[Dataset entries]
--- START ---
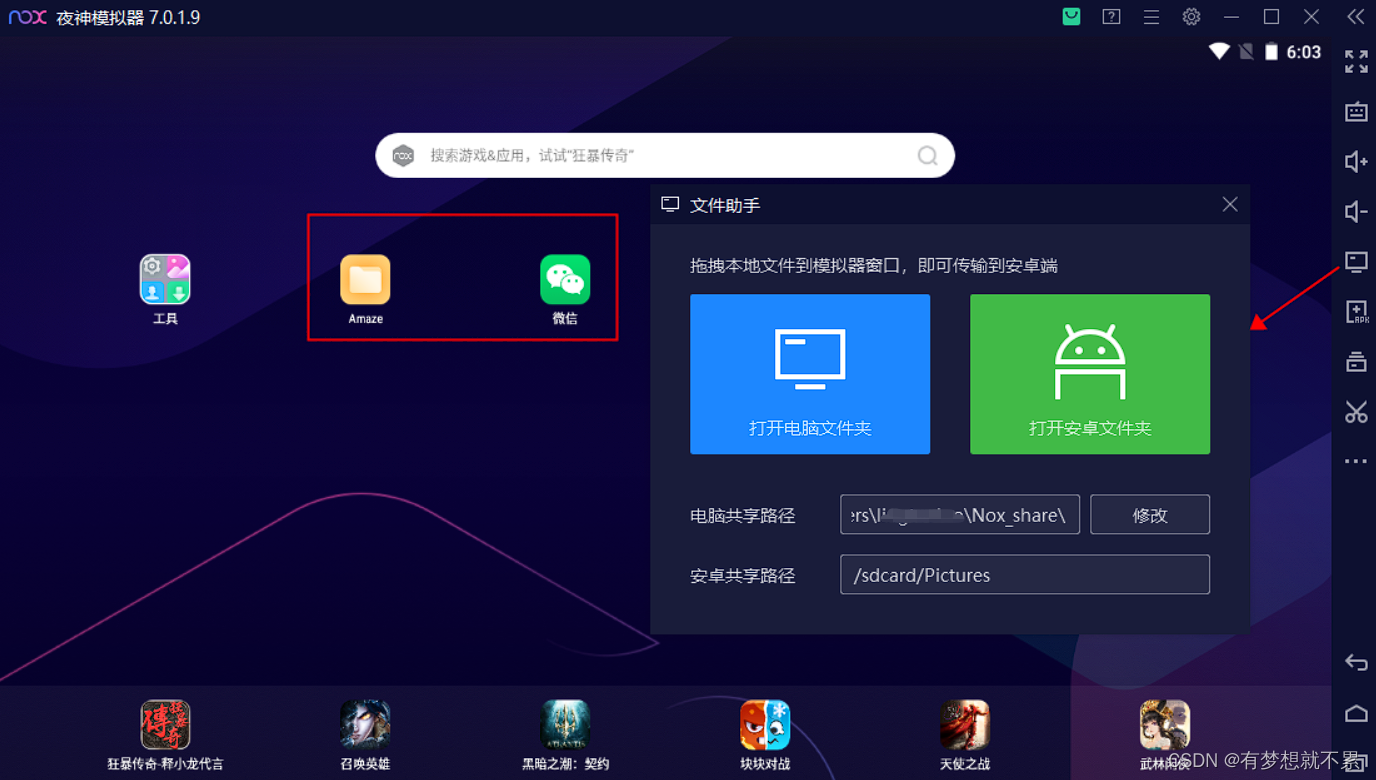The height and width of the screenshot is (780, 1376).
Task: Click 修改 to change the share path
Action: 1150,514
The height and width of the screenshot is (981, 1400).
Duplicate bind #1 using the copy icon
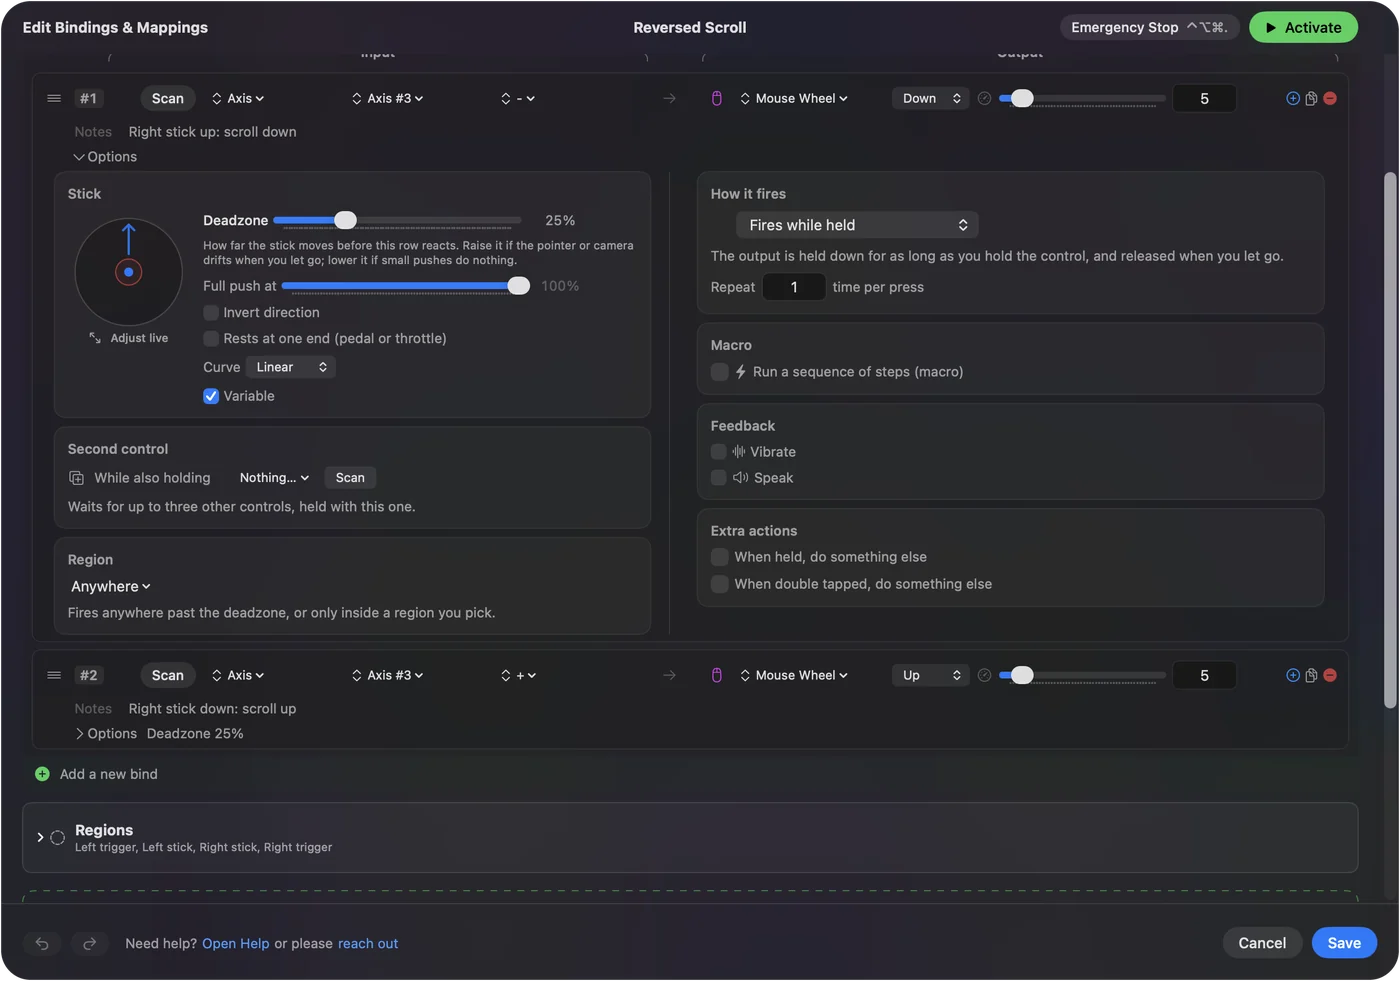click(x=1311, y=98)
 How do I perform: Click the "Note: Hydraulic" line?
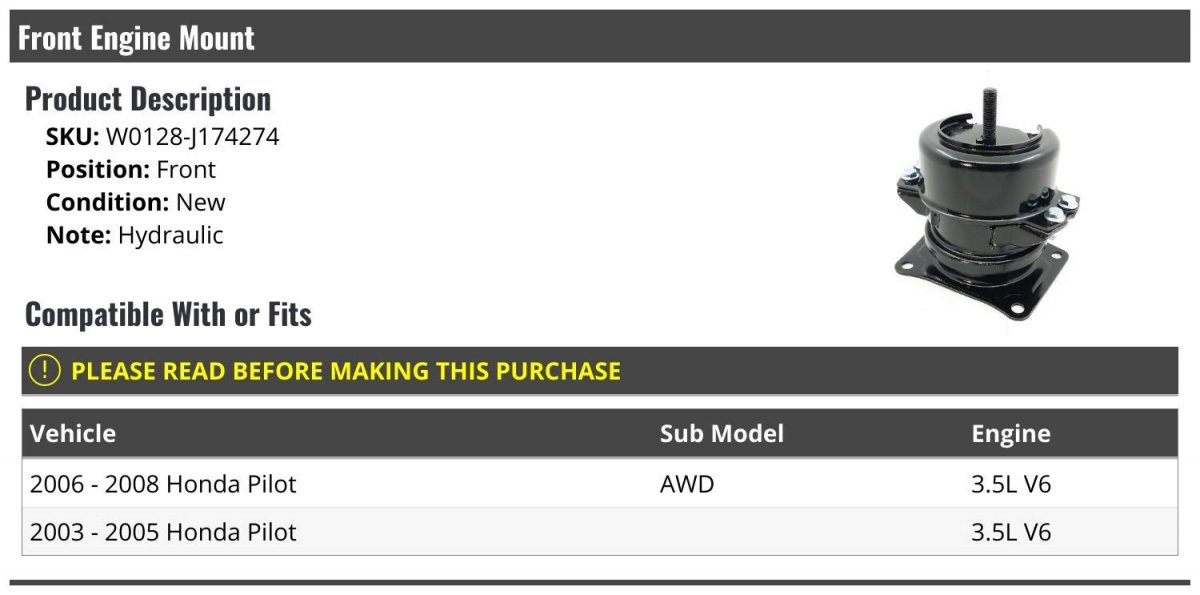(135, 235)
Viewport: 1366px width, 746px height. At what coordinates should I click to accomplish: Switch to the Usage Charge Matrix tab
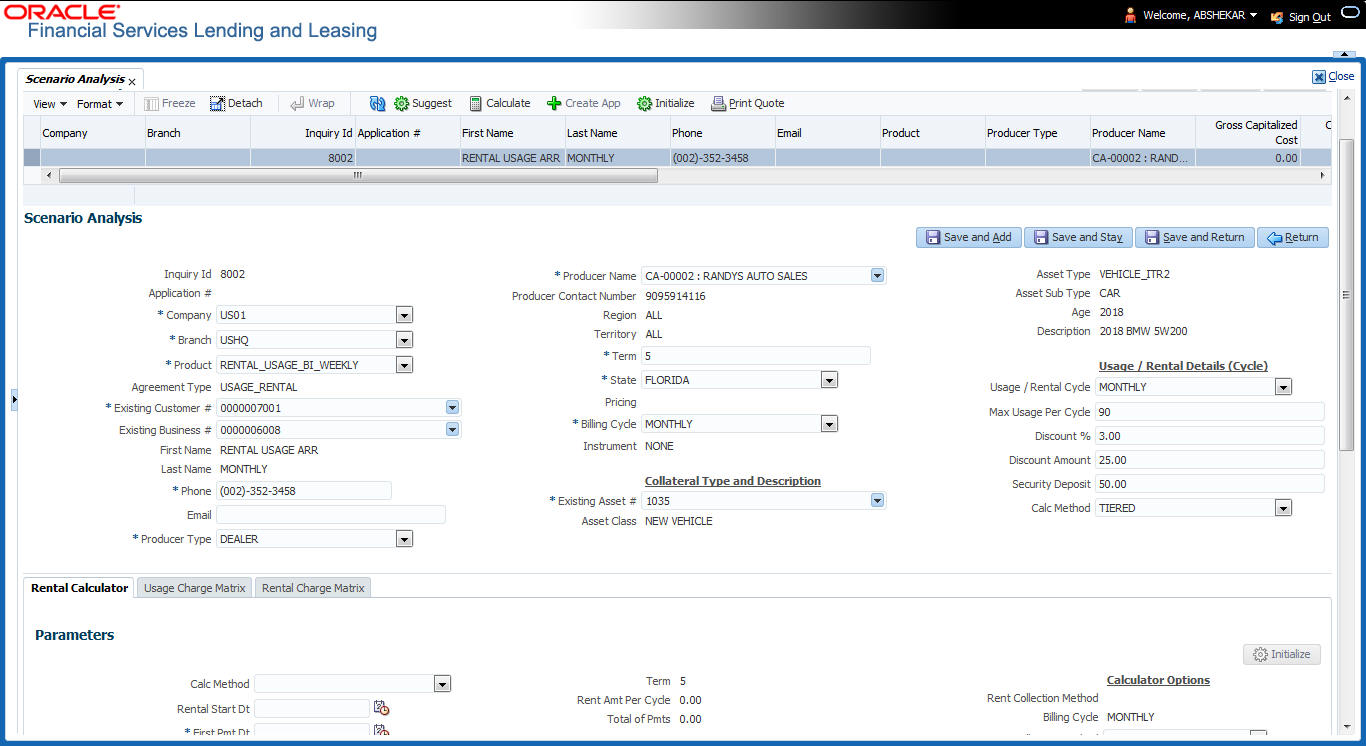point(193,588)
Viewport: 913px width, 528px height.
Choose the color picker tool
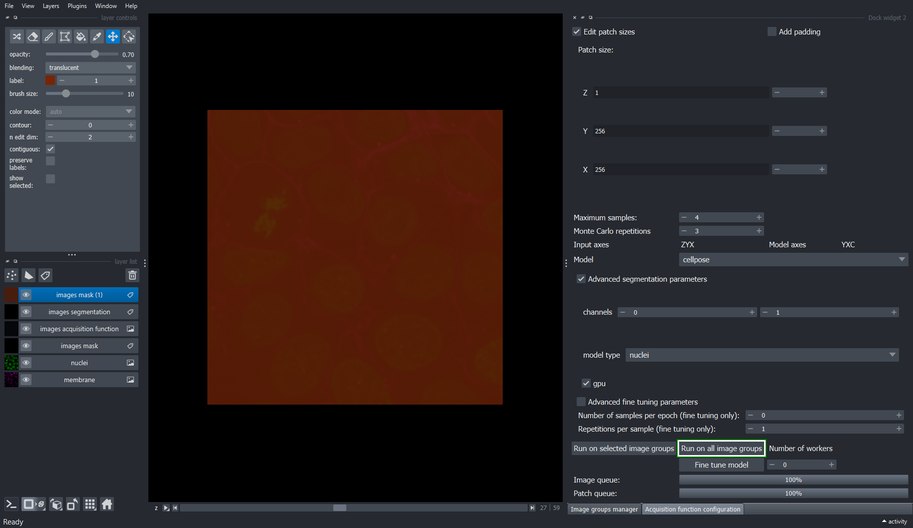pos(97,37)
--- END ---
Your answer must be an exact copy of the lines above, from the line that contains "The height and width of the screenshot is (981, 1400)." through the final line, with no pictures in it.

The height and width of the screenshot is (981, 1400).
Duplicate bind #1 using the copy icon
click(x=1311, y=98)
 How do I perform: Click the "Note: Hydraulic" line?
(135, 235)
Viewport: 1366px width, 746px height. At what coordinates should I click to accomplish: Switch to the Usage Charge Matrix tab
point(193,588)
Viewport: 913px width, 528px height.
Choose the color picker tool
pos(97,37)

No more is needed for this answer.